6. Modified adjusted gross income, or MAGI -- For the purpose of determining your contribution limit, some people use their MAGI. "For most people, this will be the line on your taxes that says 'adjusted gross income,' but for some people it has to be modified," says Barry Picker, CPA with Picker, Weinberg & Auerbach. Some modifiers include foreign-earned income, housing costs of U.S. citizens or residents living abroad and income from sources within Puerto Rico, Guam or American Samoa.

7. Required minimum distribution -- Generally, if you have a traditional IRA, you must begin taking money out of the account by April 1 of the year after you turn 70½. The amount is a minimum distribution determined by your age and life expectancy. The IRS has established simplified tables that a traditional IRA owner can use to determine the required distribution. If required payments are not made on time, the IRS will collect an excise tax. Roth IRAs aren't subject to minimum distribution requirements until after the Roth owner dies.

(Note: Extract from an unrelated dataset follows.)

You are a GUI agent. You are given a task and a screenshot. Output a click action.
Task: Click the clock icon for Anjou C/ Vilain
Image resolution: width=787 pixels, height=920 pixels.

8. Rollover -- This is the term used when transferring assets from one tax-deferred retirement plan to another. In order to avoid any possible taxes when transferring a retirement account, don't make the move yourself. Have the money transferred from one plan to another by the accounts' trustees.

9. Roth IRA -- The most notable thing about a Roth is withdrawals are tax-free if the account has been open for at least five years and you're at least 59½ when you start to withdraw money. Contributions to a Roth are not tax-deductible. "You can withdraw your contributions anytime you want, no penalty or taxes," says Picker. You can also withdraw earnings for a qualifying event if the account is at least 5 years old. Qualifying events include: death or disability of the account holder and a first-home purchase.

10. Tax and penalty-free withdrawals -- You can take money out of your IRA tax-free and penalty-free as long as you repay the full amount within 60 days, but may only do it once in a 12-month period. The withdrawal proviso was intended to make IRAs portable, says Picker. "It's not for short-term loans." But some account holders use the rule to make loans to themselves. And many financial planners caution against it. The situation is "fraught with the potential for missing the deadline, not having the money and having a taxable event," says Peggy Cabaniss, CFP. A short-term IRA loan "would be my last resort," she says.